Human rights set aside while Rouhani seeks Iran nuclear agreement

FT.com

Elaheh Mojaradi spends most Mondays completing the lengthy paperwork required by Tehran’s notorious Evin prison for a half-hour talk through a window with her husband Mohsen Mirdamadi, a reformist political prisoner.

The status of Mr Mirdamadi, former head of parliament’s national security committee, and tens of other political prisoners and journalists in Iran, has barely changed since centrist president Hassan Rouhani swept to power last summer promising to strengthen civil society and improve basic freedoms.

“Leave is cut and medical care is denied,” Ms Mojaradi said. She and other families say the pressure on political prisoners and their families has even intensified under the new government, with some complaining of new rounds of questioning and intimidation in recent months, charges echoed in a report by Amnesty International, the rights group, this week. Their treatment, she said, is rooted in the mentality of “forces whose survival depends on radicalising the political situation”.

Constitutionally, prisons are controlled by the judiciary, one of the power bases of hardliners who, though small in number, have used their stronghold to block any meaningful political and cultural reforms.

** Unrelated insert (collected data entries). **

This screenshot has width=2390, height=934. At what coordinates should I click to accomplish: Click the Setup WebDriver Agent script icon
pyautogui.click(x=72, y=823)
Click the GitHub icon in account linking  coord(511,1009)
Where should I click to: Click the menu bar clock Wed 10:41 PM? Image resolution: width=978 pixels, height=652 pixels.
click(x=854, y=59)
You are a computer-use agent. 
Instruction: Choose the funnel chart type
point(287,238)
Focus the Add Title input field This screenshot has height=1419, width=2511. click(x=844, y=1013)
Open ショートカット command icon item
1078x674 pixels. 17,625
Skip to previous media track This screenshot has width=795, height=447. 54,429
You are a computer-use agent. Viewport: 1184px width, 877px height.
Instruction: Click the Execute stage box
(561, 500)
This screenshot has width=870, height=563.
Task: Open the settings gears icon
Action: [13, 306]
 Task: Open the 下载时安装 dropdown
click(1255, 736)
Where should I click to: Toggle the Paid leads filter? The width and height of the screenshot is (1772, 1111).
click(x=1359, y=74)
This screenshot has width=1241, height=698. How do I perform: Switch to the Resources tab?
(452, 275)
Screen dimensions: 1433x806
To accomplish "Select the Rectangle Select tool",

For now, there is little Mr Rouhani can do as he consciously avoids confrontation with his hardline opponents so as not to jeopardise nuclear negotiations, which are resuming in Vienna this week.

Many Iranians nonetheless expected the president to stand up to hardline forces. Supporters of the opposition Green Movement voted for him in the hope that he could help release opposition leaders Mir-Hossein Moussavi and Mehdi Karroubi, as indicated during his election campaign. The two leaders have been under house arrest since 2011 and are reported to be in poor health. The first picture of Mr Moussavi to appear for three years showed him in hospital this week.

However, there is no sign of their release – reportedly because they refuse to drop allegations that the 2009 election, in which they both ran, was massively rigged to the benefit of Mahmoud Ahmadi-Nejad, the former president.

As the political prisoners languish in jail, the number of executions carried out by Iran is believed to be on the rise, increasing from 314 in 2012 to 369 in 2013, according to Amnesty International.

The judiciary has also banned three newspapers over the past year.
Sadegh Larijani, the head of Iran’s judiciary, accused foreign media and opposition supporters of seeking to “revive the seditionist current [the Green Movement]” and vowed there would be “no laxity”.

Analysts believe there is genuine concern inside the regime that western powers will continue to put the Islamic regime under pressure even if the nuclear stalemate is resolved.
They fear that any outside interference could provoke public dissent and trigger a new round of anti-regime protests that could be exploited by the US and some European countries to push for a regime change in Tehran.

The meeting between Catherine Ashton, EU foreign policy chief, and a group of leading women’s rights activists during her visit to Tehran in March fuelled such suspicions and led to further pressure on human rights activists.

Ayatollah Ali Khamenei, Iran’s supreme leader and ultimate decision maker, has so far curbed hardliners from sabotaging nuclear talks. However, he has not given the same backing to Mr Rouhani’s government on other issues.

Mr Khamenei has repeatedly said that the nuclear dispute is merely an “excuse”, for the west to put pressure on Tehran and he insists that even if an agreement is reached, the US will continue to use issues like human rights to marginalise the Iranian government with a view to overthrowing the Islamic regime.